- Consigne -
Dans l'entretien ci-dessous, quelles courses cyclistes empruntent les cols de montagne que la personne interrogée aime franchir à vélo ? Citez-les toutes.

Oui. Je pratique beaucoup de ski durant la trêve et du vélo. J’adore aller rouler en montagne et franchir les cols empruntés par le Giro, la Vuelta ou le Tour de France. J’ai besoin de ça pour travailler sur le foncier et sur l’intensité. J’ai un Specialized Venge Pro Race, une belle bête et je me fais plaisir avec. Beaucoup de marins pratiquent le vélo pour leurs entraînements comme Loic Peron. Avec son équipage du Groupama, ils allaient faire des stages en altitude avec leurs bikes. Et rappelle toi aussi, pour le winch ils avaient un vélo à bord. »
Dans le cyclisme, quels sont ceux qui t’ont marqué le plus ?
Comme tout le monde, Bernard Hinault et Laurent Fignon. Il faut être sacrément burné pour aller chercher un grand Tour. C’est l’équivalent d’un Vendée Globe Challenge dans la voile. Mais il y en a d’autres aussi. Quand tu vois un Warren Barguil qui ose attaquer dans les grands cols, tu te dis que le mec n’a peur de rien, il tente et tant pis si ça casse, au moins il aura osé. J’aime bien Laurent Pichon aussi. Il trouve encore cette force pour aller chercher la gagne en sortant dans les finals, le couteau entre les dents. Ils ont des bons mecs chez Fortuneo-Samsic. Mais j’adore l’aventure de Jérôme Pineau et celle de Vincent Lavenu. »
Pourquoi ces deux managers ?
Tu peux les comparer à des navigateurs. En voile, on va taper nous même à la porte des sponsors pour décrocher un budget. Et je te promets que c’est loin d’être évident. Jérôme Pineau a osé et il a gagné. C’est un sacré travail qui prend énormément de temps. En plus, il y a Bryan Coquard au sein de son team. Je l’ai rencontré sur la présentation de l’équipe de France Olympique à Londres. J’avais parlé avec lui, un mec super sympa et depuis, je regarde toujours ses résultats. J’ai beaucoup de respect pour ce genre de champion. Regarde aussi l’histoire de Vincent Lavenu. Le mec a couru pour rien en pro et il en a gagné des courses. Quand il a monté son équipe, il a été les chercher comme un navigateur ses sponsors avec le mors au dents, comme Chazal avant de devenir AG2R. Son équipe, c’est son bateau…
L’aventure du jeune Romain Le Roux t’a aussi interpellé…
Clairement. Ce n’est pas habituel de voir un coureur pro aller faire un appel au don pour pouvoir se batailler sur les plus grandes classiques. Habituellement, ce sont les managers qui font ce job. Lui, il s’est lancé tout seul avec juste son frangin à ses côtés. Et il a réussi qui plus est alors que tout le monde le voyait perdant. Oui, j’ai du respect pour ce genre de démarche, tu vois la volonté du bonhomme quand même. En plus, j’avais lu sur votre site qu’il était charpentier-marin, un amoureux de la mer et de nos côtes, une raison de plus non? Nous autres navigateurs, nous faisons la même démarche, on va au culot chercher le budget et convaincre que l’on est prêts à décrocher la lune, car on l’est. Nous sommes managers et compétiteurs… »

- Matériel fourni -
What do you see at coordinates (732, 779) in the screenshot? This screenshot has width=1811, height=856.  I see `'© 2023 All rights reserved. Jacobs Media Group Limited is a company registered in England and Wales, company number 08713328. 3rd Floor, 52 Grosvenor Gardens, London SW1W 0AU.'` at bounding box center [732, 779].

- Réponse -
Le Giro, la Vuelta et le Tour de France.